Síntese: O momento revela oportunidades que exigem paciência e humildade. Elas não brilham, mas sustentam. Sirva com integridade, mantenha alianças genuínas e confie que a realização chegará quando o trabalho silencioso estiver completo.

Abertura Atual · linha 5 em mutação

Seu momento está ancorado na receptividade, não na ação precipitada. A terra que nutre não corre atrás da semente — ela oferece as condições para que o crescimento aconteça. O que se revela agora não é uma porta que fecha amanhã, mas um solo fértil que permanece disponível enquanto você permanecer atento e modesto. As oportunidades não chegam pelo esforço frontal ou pela pressa; elas emergem quando você cultiva a paciência ativa — aquela que observa, acolhe e responde com clareza, sem imposição.

A virtude que atrai bênção neste momento é a simplicidade. Não a simplicidade da passividade, mas a da moderação — saber o que é essencial, descartar o supérfluo, mover-se sem alarde. Amizades genuínas e alianças que importam revelam-se naturalmente quando você não força conexões. O que você semeia agora em solo bem preparado germinará com tempo.

Orientações

  1. Cultive a presença atenta, não a ação acelerada.
    As oportunidades deste momento revelam-se para quem observa com clareza e responde com precisão, não para quem corre atrás delas. Reserve tempo para escutar — pessoas, circunstâncias, seu próprio instinto. A ação que surge dessa escuta é sempre mais frutífera que a ação planejada à distância.

  2. Simplifique suas intenções e suas comunicações.
    Identifique o essencial no que você busca e comunique isso sem rodeios. Remova o supérfluo — argumentos extras, justificativas, tentativas de agradar. Quando você fala e age com essa clareza, as pessoas e as circunstâncias que realmente se alinham com você respondem naturalmente.

  3. Reconheça que algumas oportunidades exigem paciência de tempo.
    Nem tudo que importa se revela ou se concretiza em semanas. Algumas sementes germinam em meses; outras, em estações. Sua tarefa é manter o solo fértil — preparação, atenção, moderação — e confiar no ritmo natural do crescimento. Isso não é passividade; é sabedoria sobre o que está sob seu controle e o que não está.

Síntese: O momento oferece oportunidades reais, mas elas se revelam através da receptividade clara e da moderação, não da pressa ou da ambição visível. Permaneça enraizado, simples e atento.

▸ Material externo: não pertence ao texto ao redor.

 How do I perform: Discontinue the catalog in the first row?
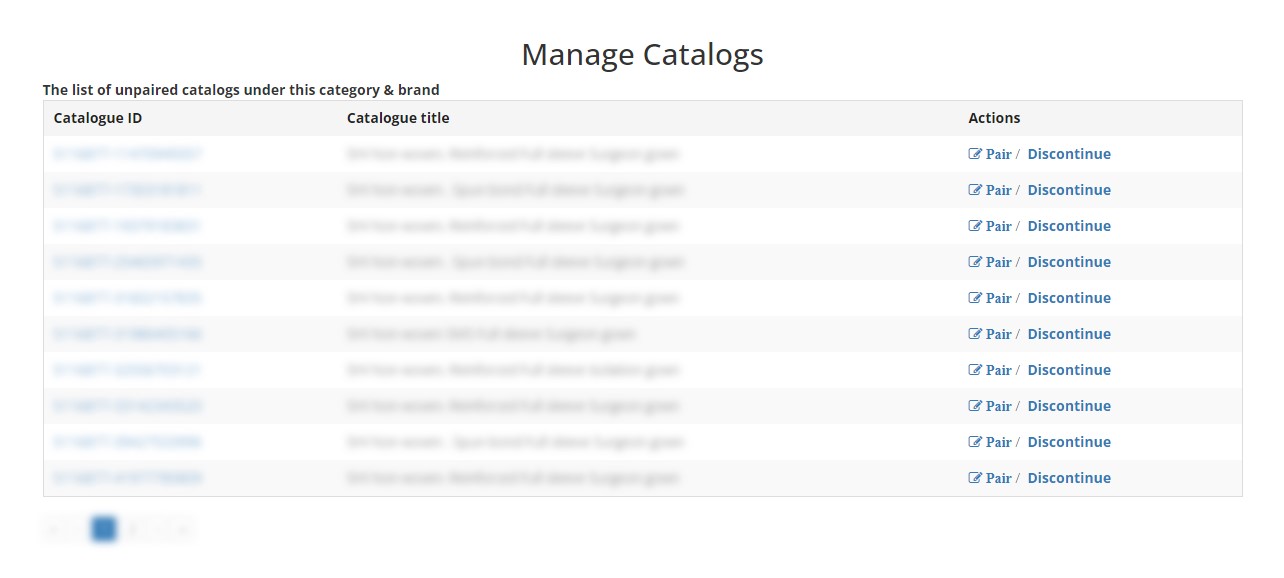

Sabedoria do Momento · linha 4 em mutação

Seu aprendizado neste momento reside em acolher o que é, sem pressa de transformar ou brilhar. A terra que sustenta não grita; ela recebe, nutre, espera. Você está numa fase de receptividade profunda — não é fraqueza, é força que repousa. O que este momento ensina é que nem toda ação é movimento para frente; às vezes, o movimento é para dentro, para baixo, para as raízes.

Há uma sabedoria em fechar a bolsa, em guardar energia e discernimento. Quando você cessa a busca por louvor ou confirmação externa, algo muda: a culpa desaparece. Você deixa de se medir pelo que produz ou mostra, e passa a existir pelo que sustenta — em si mesmo e ao redor. Este é o ensinamento: paciência não é passividade; é a força que conhece seu próprio ritmo.

O silêncio que protege é também o silêncio que clareia.

Orientações

  1. Reconheça a força do repouso. Este momento não pede ação visível; pede presença. Observe onde você ainda está tentando provar algo ou buscar confirmação. Cada vez que soltar essa busca, você volta à terra — e é lá que a raiz cresce.

  2. Guarde o que é seu com compaixão. Fechar a bolsa não é egoísmo; é discernimento. Há pessoas, energias e situações que não merecem sua abertura total. Proteger seus limites é um ato de amor por si mesmo e, paradoxalmente, torna você mais genuinamente disponível para o que realmente importa.

  3. Confie no que não se vê. O ensinamento mais profundo é que o valor não está no que é visto ou celebrado. A semente não sabe que será árvore; a terra não sabe que alimenta florestas. Você também não precisa saber o alcance do que sustenta silenciosamente. Isso é suficiente.

Convite final: este momento ensina que você é mais forte quando para de lutar para ser visto — e simplesmente é.